MFを添加しないこと以外は、実施例1と同様にして、リチウム二次電池の電池特性、フラーレン含有バインダー塗膜と集電体との180度剥離強度、フラーレン含有バインダー塗膜の引っ張り強度を評価した。得られた結果を表−1に示す。
フラーレン含有バインダー溶液の作製を以下のようにしたこと、及び電池の作製を行わなかったこと以外は実施例1と同様にして、フラーレン含有バインダー塗膜と集電体との180度剥離強度、フラーレン含有バインダー塗膜の引っ張り強度を評価した。得られた
結果を表−1に示す。
なお、本実施例において、実施例1と同様に負極活物質とバインダー溶液中のバインダーの重量比が9:1となるように負極活物質を用いた場合には、電極材料層のうちフラーレン類を除く重量100重量部に対するMFの含有量は、0.30重量部となる。
PVDFとNMPとを12:88の重量比で混合して、PVDFの12%NMP溶液を作成した。その溶液20.0215gにMFを0.0722g加えて攪拌し、フラーレン含有バインダー溶液を得た。この系のPVDF100部に対するMFの割合は3.0部である。
フラーレン含有バインダー溶液の作製を以下のようにしたこと、及び電池の作製を行わなかったこと以外は実施例1と同様にして、フラーレン含有バインダー塗膜と集電体との180度剥離強度、フラーレン含有バインダー塗膜の引っ張り強度を評価した。得られた結果を表−1に示す。
なお、本実施例において、実施例1と同様に負極活物質とバインダー溶液中のバインダーの重量比が9:1となるように負極活物質を用いた場合には、電極材料層のうちフラーレン類を除く重量100重量部に対するMFの含有量は、1.00重量部となる。

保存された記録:
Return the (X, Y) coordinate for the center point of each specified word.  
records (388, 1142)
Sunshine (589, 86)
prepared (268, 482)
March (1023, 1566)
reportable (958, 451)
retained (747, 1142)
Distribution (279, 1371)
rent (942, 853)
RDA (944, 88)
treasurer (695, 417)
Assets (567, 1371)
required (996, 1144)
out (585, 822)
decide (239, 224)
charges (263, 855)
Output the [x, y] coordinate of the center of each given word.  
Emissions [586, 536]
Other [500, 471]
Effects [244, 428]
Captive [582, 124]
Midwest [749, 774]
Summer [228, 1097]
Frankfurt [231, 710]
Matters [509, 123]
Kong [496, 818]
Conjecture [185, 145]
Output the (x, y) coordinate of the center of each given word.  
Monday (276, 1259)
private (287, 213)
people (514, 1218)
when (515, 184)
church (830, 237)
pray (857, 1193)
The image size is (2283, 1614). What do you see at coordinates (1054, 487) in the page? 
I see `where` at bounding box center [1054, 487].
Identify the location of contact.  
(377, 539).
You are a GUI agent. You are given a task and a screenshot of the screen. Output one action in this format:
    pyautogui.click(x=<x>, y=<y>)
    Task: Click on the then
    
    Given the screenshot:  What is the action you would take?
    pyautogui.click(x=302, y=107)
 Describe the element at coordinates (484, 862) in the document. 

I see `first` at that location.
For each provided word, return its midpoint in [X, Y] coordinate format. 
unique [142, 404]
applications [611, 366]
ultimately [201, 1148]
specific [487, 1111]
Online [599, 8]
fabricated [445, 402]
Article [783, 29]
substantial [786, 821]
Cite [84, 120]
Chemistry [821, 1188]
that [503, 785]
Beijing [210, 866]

**やること**
抜粋本文を読んで、次の問いに答えてください。
1. 最初の段落で、実施例1と違うのは何をしない点ですか。
2. PVDFとNMPは、どの重量比で混ぜられましたか。
3. 「その溶液20.0215gに」加えたMFの量は何gですか。

**解答例**
1. MFを添加しないこと
2. 12:88
3. 0.0722g